Where should we look for additional dangers? Well, firstly think about what we need for our survival (water, somewhere to exist, ambient temperature range, the physical laws of the Universe, time, survivable gravity, low radiation, plants, sanity and more). Try to add something new to the list, then why not propose an action that could be taken to prevent it? e.g. too much carbon dioxide — plant a billion trees. I’ll add the main ones in no particular order, to open the conversation.

1. Asteroids.

This has already happened many times over (Yucatan Peninsula, Chi’ing-yang 1490, Russia 1908 & Tunguska 1947) and will happen again, so it earns a longer description. The Chinese strike killed 10,000 people but meteors have (in the past) usually missed heavily human-populated areas or burst in the atmosphere. An air or ground burst depends on trajectory and also on their rock/metal/ice composition. About once every quarter of a million years a meteor measuring half a mile or wider hits the surface of this planet. A five mile-wide asteroid would be the end of almost all life on Earth. There are 100,000 asteroids with at least a 50 mile diameter in the Kuiper Belt, any one of which could be bumped inward to start a long journey toward the Sun that may eventually intersect with our planet’s elliptical orbit — and this redirection toward us may have already happened. Our orbital speed around the sun is about 67,000 mph. Then there also interstellar asteroids like Oumuamua which was clocked at 196,229 mph when it passed the sun. The thing about asteroids is, they are hard to detect because they stay completely dark until they either enter the solar wind and ice plumes behind them or until they enter the atmosphere and light up, in which case it’s way too late.

2. The Sun expands.

“Beginning around 5 billion years from now, the Sun will expand, becoming a swollen star called a red giant. By 7.5 billion years in the future, its surface will be past where Earth’s orbit is now. So the expanding Sun will engulf, and destroy, the Earth.” (BBC).

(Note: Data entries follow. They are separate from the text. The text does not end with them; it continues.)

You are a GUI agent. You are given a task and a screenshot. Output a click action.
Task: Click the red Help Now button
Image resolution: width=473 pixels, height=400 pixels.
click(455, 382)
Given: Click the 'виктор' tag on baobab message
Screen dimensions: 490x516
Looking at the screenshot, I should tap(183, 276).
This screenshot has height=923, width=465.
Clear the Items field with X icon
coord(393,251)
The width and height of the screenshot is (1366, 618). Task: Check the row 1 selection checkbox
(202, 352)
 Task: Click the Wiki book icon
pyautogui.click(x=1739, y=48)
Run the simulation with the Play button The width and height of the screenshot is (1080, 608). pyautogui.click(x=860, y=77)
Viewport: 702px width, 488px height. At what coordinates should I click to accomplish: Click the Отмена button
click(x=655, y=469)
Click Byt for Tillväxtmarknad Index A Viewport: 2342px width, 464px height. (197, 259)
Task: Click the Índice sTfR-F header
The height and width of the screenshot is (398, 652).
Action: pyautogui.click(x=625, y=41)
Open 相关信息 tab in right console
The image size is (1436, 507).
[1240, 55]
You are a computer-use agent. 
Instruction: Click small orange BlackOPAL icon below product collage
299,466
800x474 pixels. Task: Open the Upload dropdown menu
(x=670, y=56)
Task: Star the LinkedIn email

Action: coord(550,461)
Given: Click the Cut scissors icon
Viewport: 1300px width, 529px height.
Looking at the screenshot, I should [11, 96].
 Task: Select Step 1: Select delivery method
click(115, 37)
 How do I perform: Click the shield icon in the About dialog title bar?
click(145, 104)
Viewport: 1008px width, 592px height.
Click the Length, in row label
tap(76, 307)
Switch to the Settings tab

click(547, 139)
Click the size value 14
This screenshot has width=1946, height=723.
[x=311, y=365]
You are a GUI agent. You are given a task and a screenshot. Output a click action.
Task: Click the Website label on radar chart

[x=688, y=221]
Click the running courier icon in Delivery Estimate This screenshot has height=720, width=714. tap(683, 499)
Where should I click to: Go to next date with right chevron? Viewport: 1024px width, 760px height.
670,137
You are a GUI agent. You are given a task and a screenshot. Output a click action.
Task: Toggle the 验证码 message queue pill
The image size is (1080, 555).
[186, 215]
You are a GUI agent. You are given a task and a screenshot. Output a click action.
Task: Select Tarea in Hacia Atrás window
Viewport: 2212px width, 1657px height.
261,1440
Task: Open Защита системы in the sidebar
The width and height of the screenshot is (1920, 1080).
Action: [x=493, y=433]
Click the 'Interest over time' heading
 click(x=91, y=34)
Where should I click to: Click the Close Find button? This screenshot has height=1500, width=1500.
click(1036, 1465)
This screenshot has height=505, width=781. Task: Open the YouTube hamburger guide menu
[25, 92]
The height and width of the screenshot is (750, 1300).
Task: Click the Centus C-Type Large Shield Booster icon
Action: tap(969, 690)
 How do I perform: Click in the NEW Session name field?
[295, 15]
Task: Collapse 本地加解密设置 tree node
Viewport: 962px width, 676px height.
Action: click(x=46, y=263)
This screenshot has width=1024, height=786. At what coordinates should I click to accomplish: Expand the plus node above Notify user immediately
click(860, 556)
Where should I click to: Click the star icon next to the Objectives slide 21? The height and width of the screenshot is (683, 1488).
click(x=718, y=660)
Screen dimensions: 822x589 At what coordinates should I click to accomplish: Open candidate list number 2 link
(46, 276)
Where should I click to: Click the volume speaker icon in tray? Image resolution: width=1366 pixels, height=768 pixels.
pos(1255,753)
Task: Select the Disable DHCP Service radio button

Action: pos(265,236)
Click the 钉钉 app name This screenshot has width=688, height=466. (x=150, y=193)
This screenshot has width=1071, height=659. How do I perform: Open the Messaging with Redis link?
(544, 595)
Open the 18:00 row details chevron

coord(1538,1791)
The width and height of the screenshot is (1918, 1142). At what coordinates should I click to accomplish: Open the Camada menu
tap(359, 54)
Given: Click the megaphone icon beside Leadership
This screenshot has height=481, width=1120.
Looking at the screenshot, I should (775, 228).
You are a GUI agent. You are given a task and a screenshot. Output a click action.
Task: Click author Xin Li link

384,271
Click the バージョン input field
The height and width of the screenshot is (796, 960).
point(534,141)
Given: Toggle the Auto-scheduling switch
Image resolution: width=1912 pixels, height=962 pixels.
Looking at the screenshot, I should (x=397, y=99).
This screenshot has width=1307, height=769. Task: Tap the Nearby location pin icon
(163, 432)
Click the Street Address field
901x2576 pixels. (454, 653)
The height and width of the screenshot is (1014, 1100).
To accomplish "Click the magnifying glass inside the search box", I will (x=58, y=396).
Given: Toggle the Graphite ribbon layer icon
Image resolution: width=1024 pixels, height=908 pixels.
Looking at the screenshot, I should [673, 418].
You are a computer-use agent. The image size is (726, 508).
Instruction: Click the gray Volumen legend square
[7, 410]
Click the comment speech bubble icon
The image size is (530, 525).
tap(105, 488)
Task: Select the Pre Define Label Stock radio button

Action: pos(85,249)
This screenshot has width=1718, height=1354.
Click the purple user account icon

3. Coronal mass ejections.

If powerful enough and if directed straight at us, a solar flare could remove Earth’s magnetosphere (which protects us from solar radiation) and atmosphere. Superflares (Schaefer) are believed to be millions of times more powerful than regular solar flares.

4. Decrease in ‘sun spots’/solar activity.

“Decline in solar activity has contributed to 17 of the 19 major cold episodes on Earth in the last 10,000 years” (Baliunas). This decline is both good and a threat for us. Reduced solar activity is great for the ozone layer and could help to counteract climate change. If it drops right down though, life on Earth could freeze.

5. Global warming.

This presents a basket of dangers from cosmic radiation to flooding and land-loss, acidification of oceans, cyclones and epic weather (weather is different to climate), together with the loss of species who are too slow in adapting when the parameters of their niche ecologies change. We are currently in a mass extinction; just check the IUCN CITES Red List (1965–2019 record) for amphibians and large mammals. Niches are slipping away and we are in a mass extinction now, with CITES concluding in 2019 that 40% of Earth’s amphibians, 34% of conifers, 33% of reef building corals, 25% of mammals and 14% of birds are at risk of extinction. Large mammals are at immediate risk. Imagine, what would koalas eat if there were no more eucalyptus trees? One example of adaptation is the polar bear which, suddenly unable to find fixed ice platforms from which to hunt and feed itself, has migrated to the mainland and interbred with grizzly bears to live off river fish instead. A warmer planet also favours crop diseases and tropical problems move north and south. Parasite numbers are also higher when cold winters don’t kill them anymore. Warm air expands but warm ice contracts and cracks, so it’s not just sea-level rise but also icebergs in the shipping lanes and vents of warm air creating cyclones (see Rendezvous with Rama by Arthur C. Clark, 1971, for a prediction of this). Water vapour is also a greenhouse contributor, which accelerates the process and puts more water vapour (more cyclones and rainfall) into the system. With a more rapid water-cycle, rocks are broken down faster, which in turn releases more carbon dioxide. A runaway greenhouse effect would move Earth in the direction of the climate of Venus (900 degrees F.).

6. The loss of insects.

We’ve lost rather a lot of bees in the last decade, haven’t we? “Huge global extinction risk for insects could be worse than we thought. Over 40 per cent of insect species could go extinct in the next few decades, with butterflies, bees and dung beetles most affected.” (New Scientist, 2019). Without insects, crops cannot realistically be pollenated fast enough, e.g. by hand, so all animal life which relies on plants and herbivores in the food chain quickly dies of starvation. One possible solution for this would be to pollenate crops by targeted nanobots, but that would mean the accidental ingestion of active robots will become a regular occurrence — and they might dig their way toward sunlight.

7. End of the Ecosystem.

We can’t calculate all of the knock-on effects of removing components of the ecosystem because the variables are too complicated. For example, do we really need the wasp? Seventy years ago, the Chinese leader decided to organise the population to kill as many birds as possible because birds eat cereals/seeds. The net result was that worms and caterpillars (usually eaten by birds) reduced the crops to such an extent that they caused a national starvation event. We just don’t know what all the secondary and tertiary effects of losing a species might be. What would happen if global warming either led to the total removal of plankton or caused it to bloom and release toxins in all bodies of standing water? We may need biodiversity for our own survival.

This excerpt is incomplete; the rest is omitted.